Bonne gouvernance, dites-vous ?!
SURRÉALISTE, l’affaire frise le tragi-comique kafkaïen : un investisseur tunisien exploite, dans les zones côtières de Monastir, un champ pétrolifère sans disposer de permis. Il a même sollicité le chef du gouvernement pour inaugurer le champ en question, dénommé «Halk El Menzel». Cependant, après vérification, il s’est avéré que le délai d’exploitation de son permis a expiré depuis 2009.

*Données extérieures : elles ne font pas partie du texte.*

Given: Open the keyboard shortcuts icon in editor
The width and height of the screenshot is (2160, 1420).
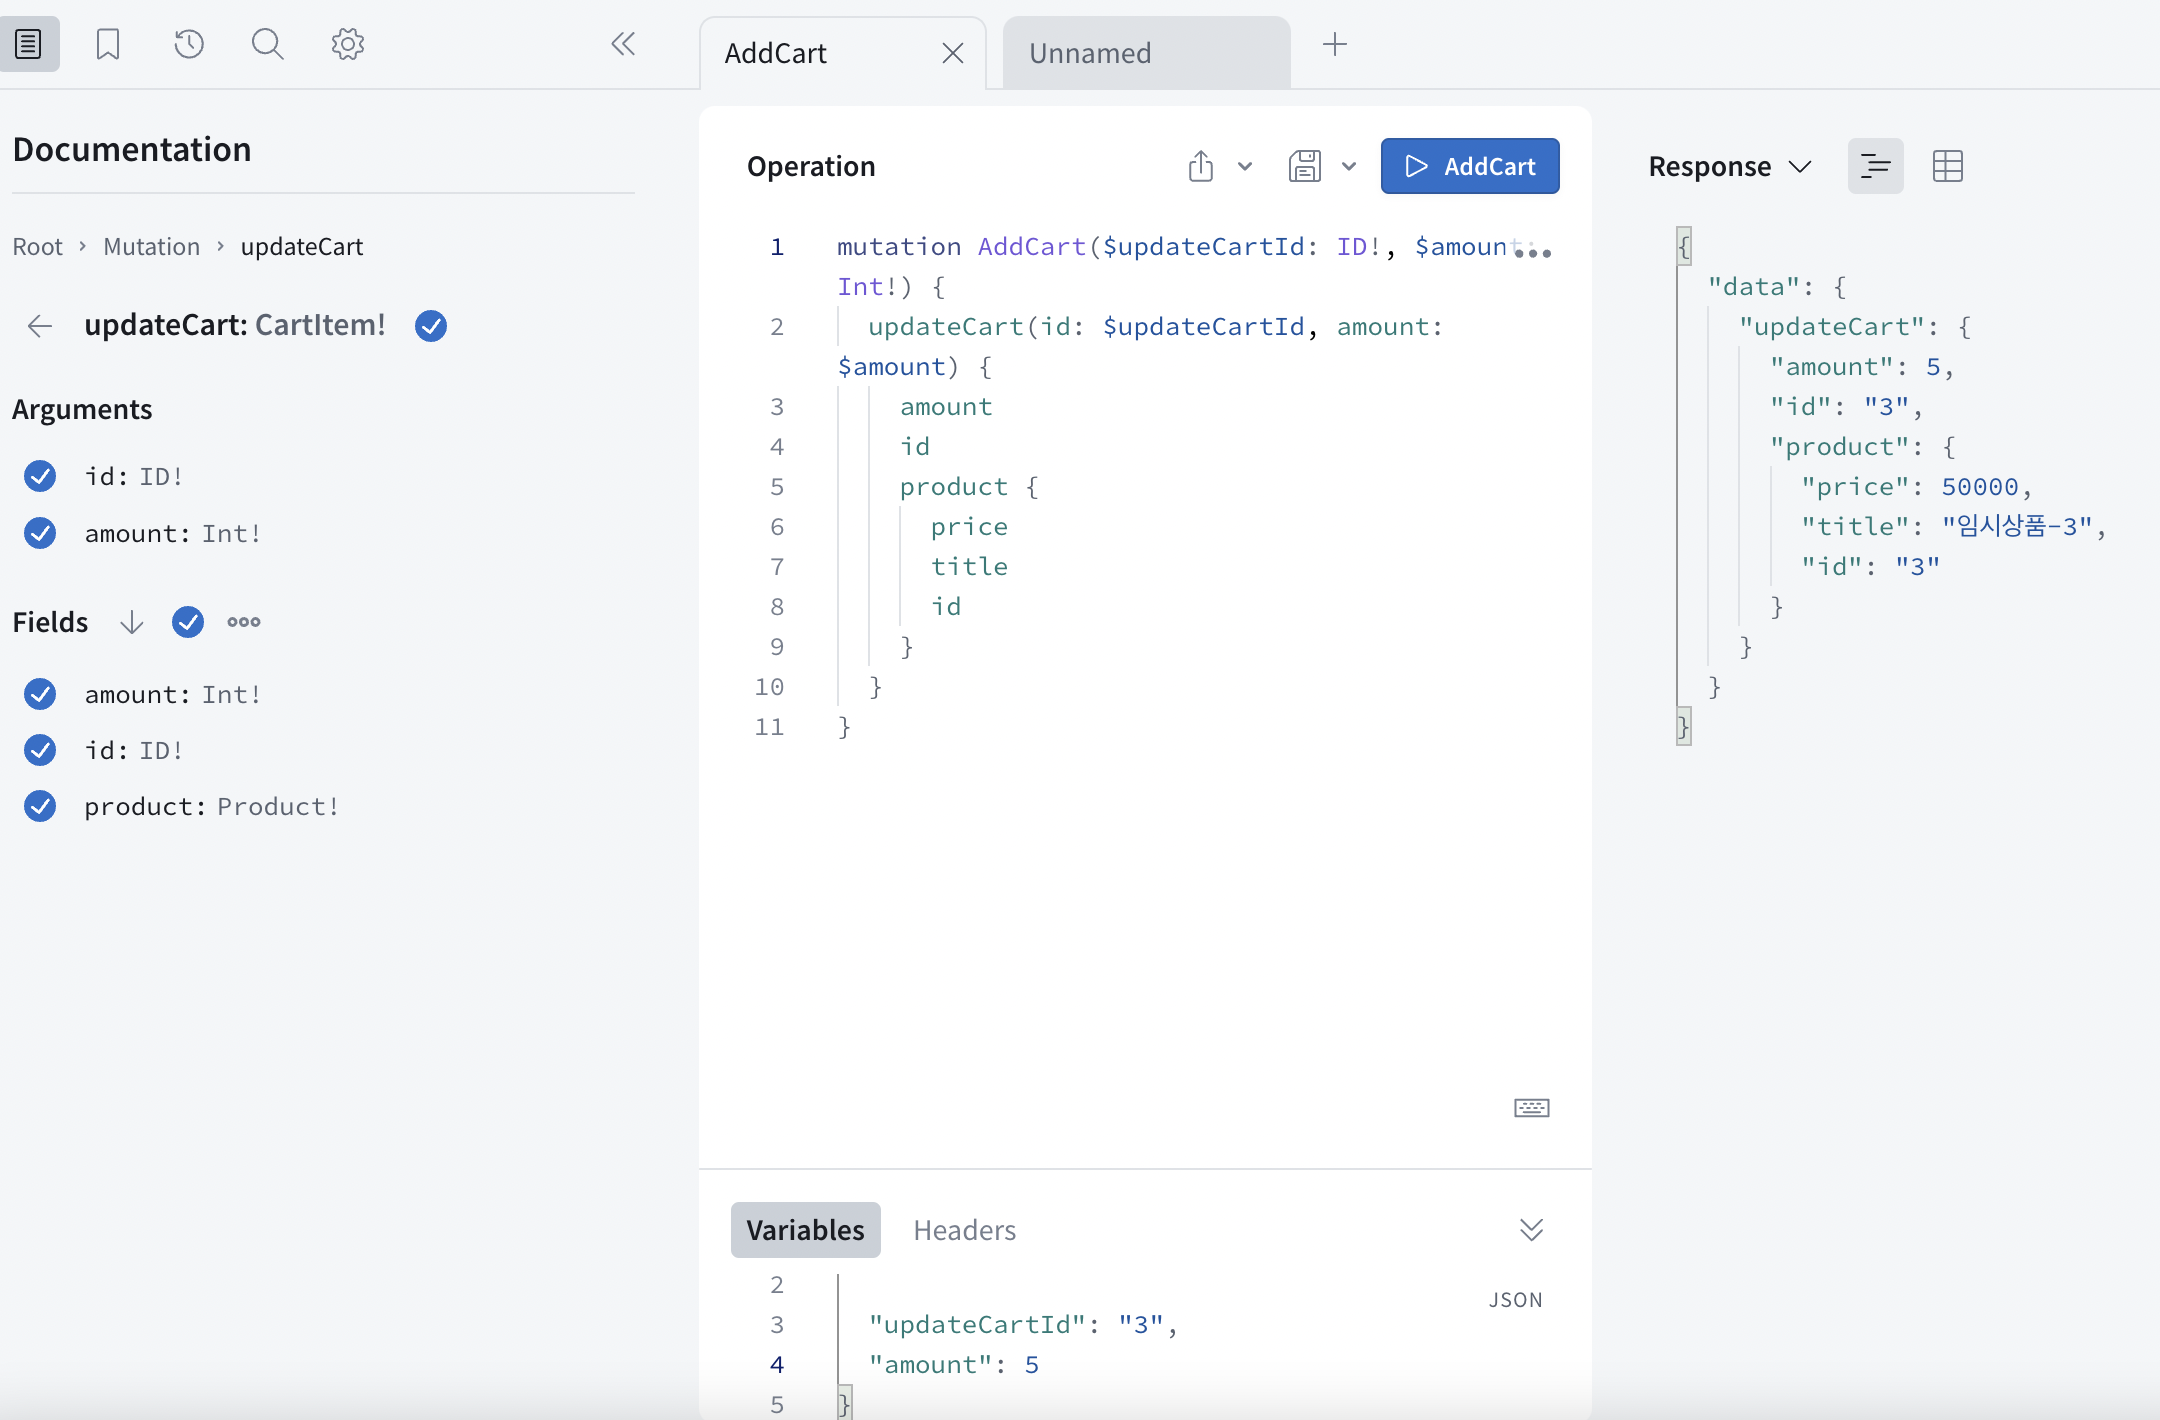Looking at the screenshot, I should [1531, 1108].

L’essence même de cette affaire qui secoue le pays depuis trois jours met en évidence les grandes faiblesses de notre administration. Ou plus exactement, l’absence d’une administration intelligente capable de décider et de réguler sa propre décision et surtout de l’exercice d’un droit de regard par rapport aux décisions prises. Depuis 2009, est-ce qu’il y a eu un accompagnement, un contrôle de la décision ?! Dans cette affaire, la corruption ne serait peut-être pas absente, mais la corruption est la résultante d’un déficit aussi du processus décisionnel. La «bonne gouvernance» est un terme galvaudé. Sans doute, mais ici et en l’occurrence dans cette affaire, elle renvoie à cette capacité de l’administration de produire son propre droit de regard, ses propres mécanismes de contrôle et de régulation.
Et puis, au-delà de la question de la bonne gouvernance, se pose la question du fonctionnement de l’etat. Comment se fait-il que depuis 2009 personne ne s’en soit rendu compte ? Où sont les contre-pouvoirs à l’intérieur de l’etat ? Un Etat est un tout, unité et indivisibilité. Or, ce qui rend un État fort dans son unité, c’est sa capacité dialectique de pouvoir éviter ce genre de débordements. C’est la capacité aussi de l’etat lui-même de s’autocontrôler, de rendre un service transparent et de qualité aux contribuables. L’affaire dont il est ici question révèle un énorme déficit à ce niveau-là.
En attendant les résultats de la commission d’enquête diligentée par le chef du gouvernement, il est à craindre de voir cette affaire exploitée par la politique de la petite lorgnette. Au détriment de l’intérêt national, de l’intérêt général et de l’intérêt de l’etat lui-même.